Сеть как поле боя
Сетевые атаки — это попытки злоумышленников использовать уязвимости сетевых протоколов, устройств или конфигурации для несанкционированного доступа, перехвата данных или нарушения работы. В отличие от вредоносного ПО, сетевые атаки часто не требуют установки программ на устройство жертвы.
Разведка: сканирование
Перед атакой злоумышленник проводит разведку. Сканирование портов (port scanning, инструмент Nmap) — определение открытых портов и сервисов на целевом хосте. Открытый порт 22 = возможно, SSH-сервер. Открытый 3306 = возможно, MySQL. Это карта атаки.
Fingerprinting — определение операционной системы и версий программ по особенностям ответов на сетевые запросы. Зная версию — можно искать конкретные уязвимости.
MITM — человек посередине
Man-in-the-Middle (MITM) — злоумышленник перехватывает коммуникацию между двумя сторонами. Обе стороны думают, что общаются напрямую — на самом деле всё проходит через атакующего.

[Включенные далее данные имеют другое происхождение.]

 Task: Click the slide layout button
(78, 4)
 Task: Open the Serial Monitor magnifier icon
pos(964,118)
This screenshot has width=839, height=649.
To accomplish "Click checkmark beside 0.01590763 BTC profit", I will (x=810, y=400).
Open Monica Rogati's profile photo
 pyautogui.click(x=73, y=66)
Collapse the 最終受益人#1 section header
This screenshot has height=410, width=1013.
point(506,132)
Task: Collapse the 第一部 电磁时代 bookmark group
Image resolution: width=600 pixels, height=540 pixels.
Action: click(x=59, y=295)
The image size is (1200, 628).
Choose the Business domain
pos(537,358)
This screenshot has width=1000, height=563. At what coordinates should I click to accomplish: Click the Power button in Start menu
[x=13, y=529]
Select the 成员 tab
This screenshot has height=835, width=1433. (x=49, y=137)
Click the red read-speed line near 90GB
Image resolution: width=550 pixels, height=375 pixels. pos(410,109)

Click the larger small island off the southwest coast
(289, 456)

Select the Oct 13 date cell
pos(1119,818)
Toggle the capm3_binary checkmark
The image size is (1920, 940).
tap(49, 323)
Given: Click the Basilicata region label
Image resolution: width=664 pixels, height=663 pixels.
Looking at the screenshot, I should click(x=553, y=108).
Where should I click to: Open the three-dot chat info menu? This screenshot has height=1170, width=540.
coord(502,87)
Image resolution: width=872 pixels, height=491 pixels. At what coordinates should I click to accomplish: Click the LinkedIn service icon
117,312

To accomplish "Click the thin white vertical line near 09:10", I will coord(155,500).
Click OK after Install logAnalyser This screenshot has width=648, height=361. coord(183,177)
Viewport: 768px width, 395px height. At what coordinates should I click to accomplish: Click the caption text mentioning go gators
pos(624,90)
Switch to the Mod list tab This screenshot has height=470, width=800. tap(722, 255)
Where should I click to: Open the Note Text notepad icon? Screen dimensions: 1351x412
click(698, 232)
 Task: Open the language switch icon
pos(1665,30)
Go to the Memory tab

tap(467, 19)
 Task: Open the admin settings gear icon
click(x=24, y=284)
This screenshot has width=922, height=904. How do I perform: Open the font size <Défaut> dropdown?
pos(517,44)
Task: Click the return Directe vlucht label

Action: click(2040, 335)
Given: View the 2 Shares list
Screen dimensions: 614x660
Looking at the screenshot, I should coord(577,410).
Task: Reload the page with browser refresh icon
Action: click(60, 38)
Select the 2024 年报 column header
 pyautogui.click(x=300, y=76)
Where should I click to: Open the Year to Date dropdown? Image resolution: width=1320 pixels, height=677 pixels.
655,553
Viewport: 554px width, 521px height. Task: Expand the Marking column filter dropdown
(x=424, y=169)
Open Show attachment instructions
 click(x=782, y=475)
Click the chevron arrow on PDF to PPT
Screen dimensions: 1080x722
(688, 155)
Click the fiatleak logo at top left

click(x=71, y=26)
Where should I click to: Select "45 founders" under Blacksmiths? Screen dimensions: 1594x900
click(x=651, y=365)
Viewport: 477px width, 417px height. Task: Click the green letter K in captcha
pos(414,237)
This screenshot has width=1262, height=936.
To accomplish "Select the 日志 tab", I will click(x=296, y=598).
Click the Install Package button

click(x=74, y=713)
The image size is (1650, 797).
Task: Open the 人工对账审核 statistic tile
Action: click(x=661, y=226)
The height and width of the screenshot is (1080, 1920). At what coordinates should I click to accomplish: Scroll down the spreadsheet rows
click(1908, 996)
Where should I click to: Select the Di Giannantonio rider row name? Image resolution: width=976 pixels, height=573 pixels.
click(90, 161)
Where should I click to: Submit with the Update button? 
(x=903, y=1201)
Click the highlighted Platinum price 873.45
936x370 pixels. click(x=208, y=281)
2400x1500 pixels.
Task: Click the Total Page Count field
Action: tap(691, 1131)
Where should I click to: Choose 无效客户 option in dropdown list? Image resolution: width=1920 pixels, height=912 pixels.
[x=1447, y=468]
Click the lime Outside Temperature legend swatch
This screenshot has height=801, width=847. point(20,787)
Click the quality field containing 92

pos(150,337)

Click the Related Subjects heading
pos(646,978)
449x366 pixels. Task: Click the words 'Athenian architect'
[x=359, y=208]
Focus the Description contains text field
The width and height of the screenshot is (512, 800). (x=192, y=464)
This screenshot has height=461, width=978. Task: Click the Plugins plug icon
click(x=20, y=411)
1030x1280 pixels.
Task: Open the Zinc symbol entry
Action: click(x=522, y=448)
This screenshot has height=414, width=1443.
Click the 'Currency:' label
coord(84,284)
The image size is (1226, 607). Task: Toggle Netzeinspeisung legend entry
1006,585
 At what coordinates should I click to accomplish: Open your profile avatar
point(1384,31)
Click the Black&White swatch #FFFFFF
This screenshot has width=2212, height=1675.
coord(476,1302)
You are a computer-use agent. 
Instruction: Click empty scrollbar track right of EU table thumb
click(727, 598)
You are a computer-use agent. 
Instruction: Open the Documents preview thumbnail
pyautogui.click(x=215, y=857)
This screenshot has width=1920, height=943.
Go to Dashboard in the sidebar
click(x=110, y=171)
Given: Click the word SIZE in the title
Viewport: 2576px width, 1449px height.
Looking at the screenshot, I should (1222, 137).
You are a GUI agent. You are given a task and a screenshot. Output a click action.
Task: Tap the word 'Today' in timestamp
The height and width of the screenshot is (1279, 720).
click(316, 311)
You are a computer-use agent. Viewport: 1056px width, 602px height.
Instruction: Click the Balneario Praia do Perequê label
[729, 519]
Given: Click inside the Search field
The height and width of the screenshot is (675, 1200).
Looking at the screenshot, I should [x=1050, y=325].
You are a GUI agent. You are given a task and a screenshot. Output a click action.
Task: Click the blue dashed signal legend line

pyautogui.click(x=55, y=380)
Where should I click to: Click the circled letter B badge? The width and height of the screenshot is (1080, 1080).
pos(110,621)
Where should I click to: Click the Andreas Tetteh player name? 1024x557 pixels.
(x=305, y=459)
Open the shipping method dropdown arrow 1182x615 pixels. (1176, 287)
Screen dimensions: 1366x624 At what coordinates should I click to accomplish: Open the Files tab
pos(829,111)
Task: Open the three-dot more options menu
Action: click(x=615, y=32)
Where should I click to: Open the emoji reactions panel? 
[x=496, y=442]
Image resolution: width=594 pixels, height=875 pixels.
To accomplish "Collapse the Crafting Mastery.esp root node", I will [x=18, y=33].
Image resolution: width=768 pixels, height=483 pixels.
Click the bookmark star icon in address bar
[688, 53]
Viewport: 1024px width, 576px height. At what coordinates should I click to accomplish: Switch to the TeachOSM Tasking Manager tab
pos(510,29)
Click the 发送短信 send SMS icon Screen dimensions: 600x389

ARP-спуфинг — метод MITM в локальной сети. ARP-протокол связывает IP-адреса с MAC-адресами. Атакующий посылает поддельные ARP-ответы: «мой MAC-адрес — это IP-адрес роутера». Весь трафик идёт через него.
DNS-атаки
DNS-спуфинг (DNS cache poisoning) — подмена записей в DNS-кэше. Пользователь обращается к bank.ru — получает IP-адрес фишингового сайта. Защита: DNSSEC (подпись DNS-записей), использование защищённого DNS-over-HTTPS.
Перехват сессии
Session hijacking — перехват активной сессии пользователя. Если атакующий получил cookie сессии (через MITM или XSS), он может действовать от имени жертвы без пароля. Защита: HTTPS, флаги Secure и HttpOnly у cookie, короткое время жизни сессии.
Защита
Шифрование трафика (TLS/HTTPS), сегментация сети, мониторинг (IDS), строгие правила файрвола, регулярное обновление ПО — базовые меры против сетевых атак.